Voilà des amis d’une très agréable société. On y trouve des gens de tous les pays et de tous les âges, qui se sont illustrés dans l’art militaire, le gouvernement ou les lettres. Ils sont complaisants, d’un humour inépuisable, toujours prêts à répondre à nos questions. Nous avons, grâce à leurs livres, la possibilité de jouir de la compagnie des esprits les plus brillants et les plus vifs, des plus savants philosophes et des conseillers les plus sages.

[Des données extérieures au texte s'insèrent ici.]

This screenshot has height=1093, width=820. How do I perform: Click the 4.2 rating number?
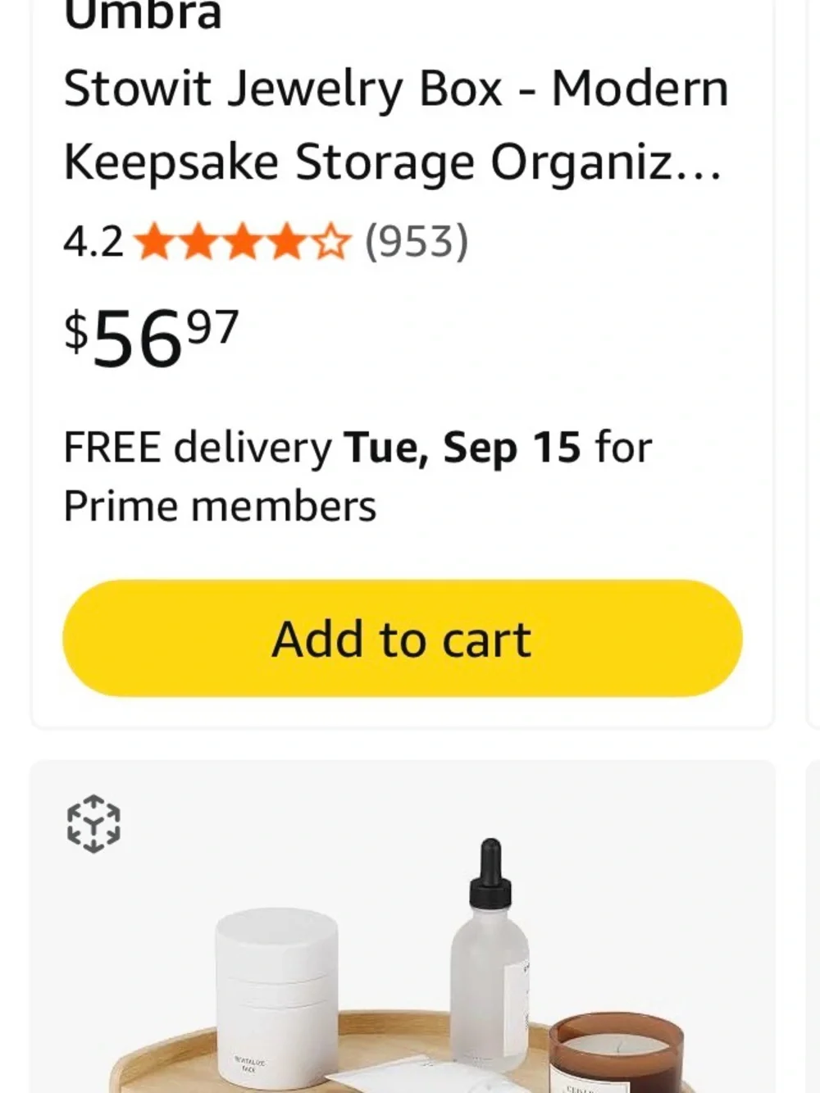93,243
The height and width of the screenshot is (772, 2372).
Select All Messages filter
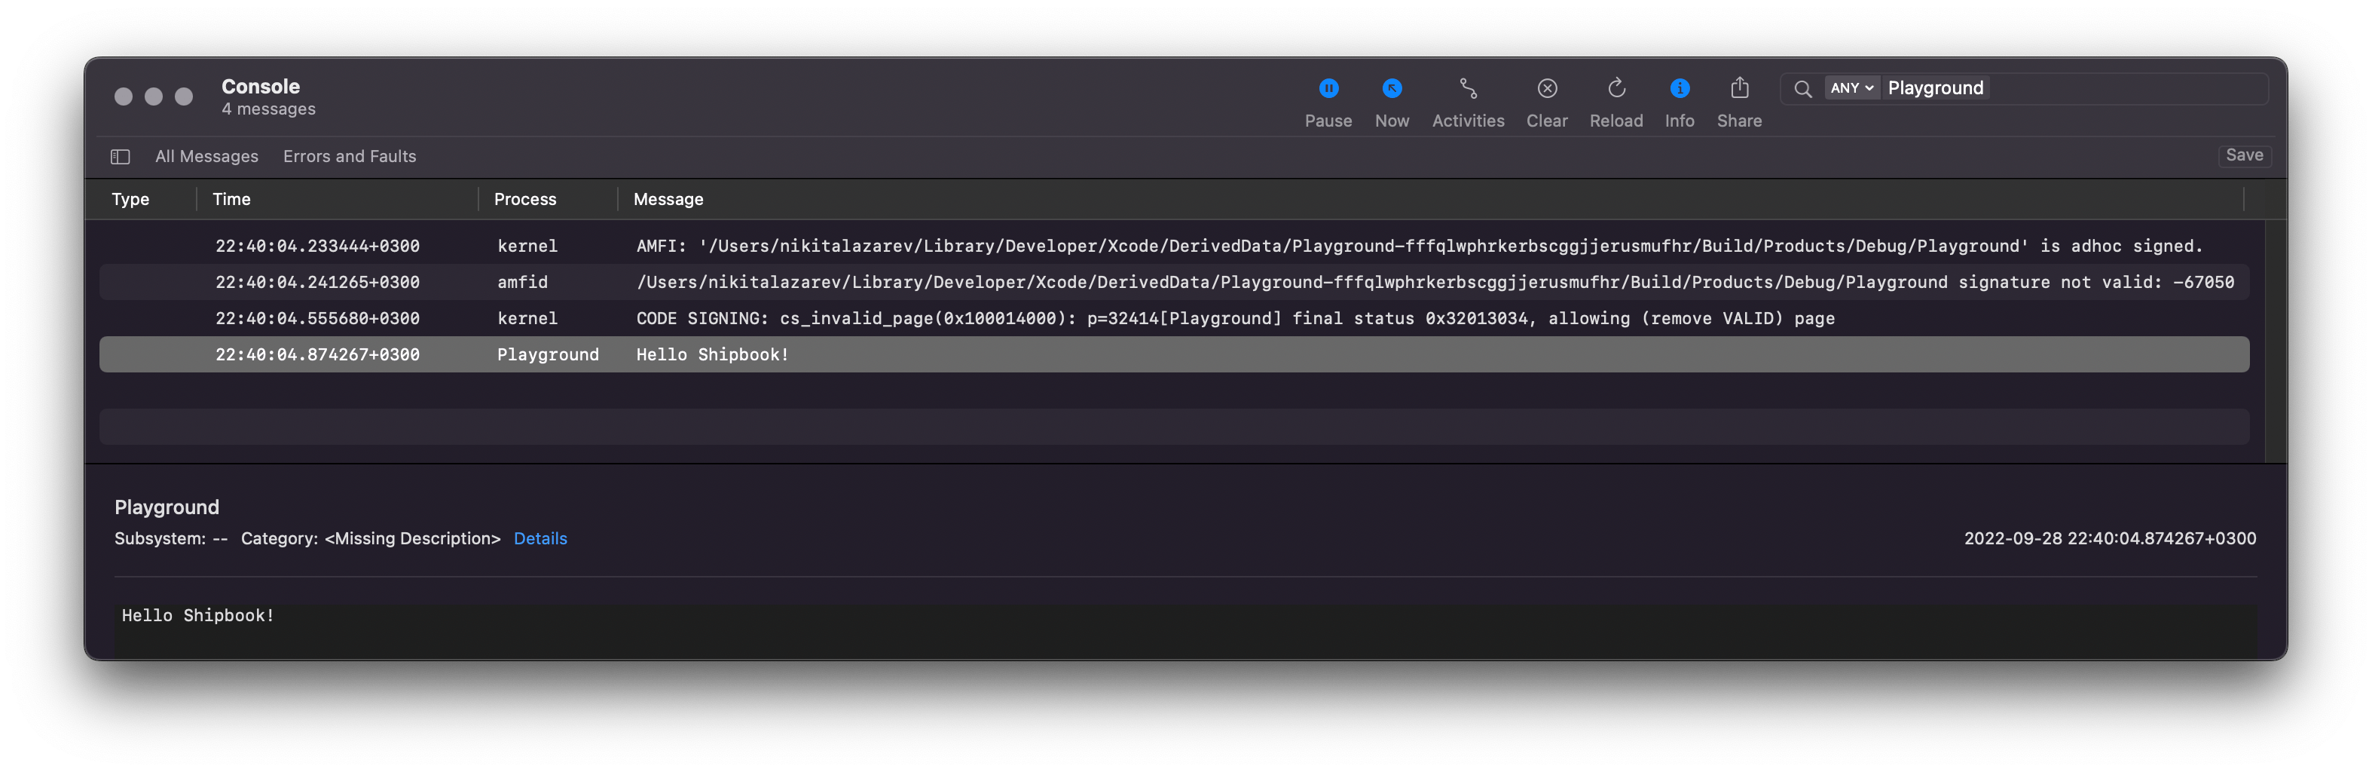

Tout ce qu’il faut faire, c’est de leur permettre de nous dire les belles choses qu’ils ont à nous communiquer, puis de comparer leurs idées avec les nôtres.
Ainsi, nous pouvons différer d’avis avec Sophocle à propos d’Oedipe et d’Electre, et des complexes auxquels ils ont donné leur nom ; rendre les cheveux en quatre avec Platon et son projet de république ; chicaner Descartes et sa méthode ; admirer l’érudition de cet illustre peintre, sculpteur et inventeur que fut Léonard de Vinci, et même avoir notre opinion sur le sourire de sa Monna Lisa ; ou encore nous plonger dans les Mémoires d’outre-tombe, de Chateaubriand, qui fut le plus beau livre de son siècle.
Il y a enfin un autre avantage à fréquenter ces amis silencieux et pourtant si éloquents que sont les livres. Leur message nous paraîtra parfois agaçant, car ils traitent des problèmes qui tourmentent depuis toujours l’esprit de l’homme et proposent bien des idées contradictoires pour les résoudre. Mais la conversation sera claire, profonde et variée. Et elle servira, aux heures de difficulté, de conflit et de confusion, à combler notre amour nostalgique et toujours ardent de l’antique chevalerie.